I get the following errors: Auto eviction of GPU pods on node ... is disabled by the upgrade policy Auto drain of the node ... is disabled by the upgrade policy

futurwasfree commented 3 weeks ago

This sounds exactly like my issue. Some configuration checks in k8s-driver-manager are broken in my opinion.

Btw, currently I'm using slightly different configuration, but it also have problems and require manual attention from time to time (on node restart): https://github.com/NVIDIA/gpu-operator/issues/902

SeanEsper commented 3 weeks ago

Do you now how / where I can configure the K8s-Driver-Manager settings?

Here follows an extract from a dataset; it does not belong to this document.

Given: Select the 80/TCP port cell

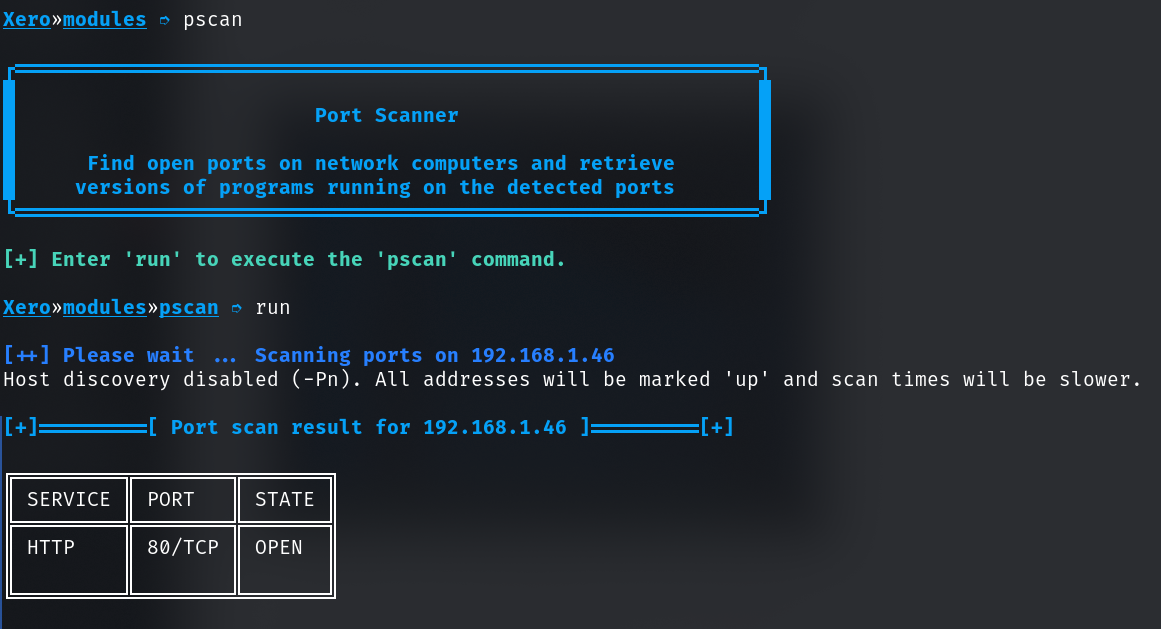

These settings: manager: env:

And where can do this --set driver.upgradePolicy.autoUpgrade=false instruction?

Thanks for your efforts!

futurwasfree commented 3 weeks ago

Basically there are two ways of doing upgrade: either with Upgrade Controller or k8s-driver-manager (I'm using the latter one at the moment), you could read more about them on this page: https://docs.nvidia.com/datacenter/cloud-native/gpu-operator/latest/gpu-driver-upgrades.html Re: env settings like ENABLE_GPU_POD_EVICTION they're on driver level. So it's your NVIDIADriver entry, either defined on Cluster Policy CRD or NVIDIA Driver CRD: https://docs.nvidia.com/datacenter/cloud-native/gpu-operator/latest/gpu-driver-configuration.html Re: --set driver.upgradePolicy.autoUpgrade=false. I set it as override when I do helm upgrade:

helm upgrade --wait gpu-operator \
    -n gpu-operator --create-namespace nvidia/gpu-operator \
    --set operator.defaultRuntime="containerd" \
    --set driver.nvidiaDriverCRD.enabled=true \
    --set driver.nvidiaDriverCRD.deployDefaultCR=false \
    --set driver.upgradePolicy.autoUpgrade=false \
 ...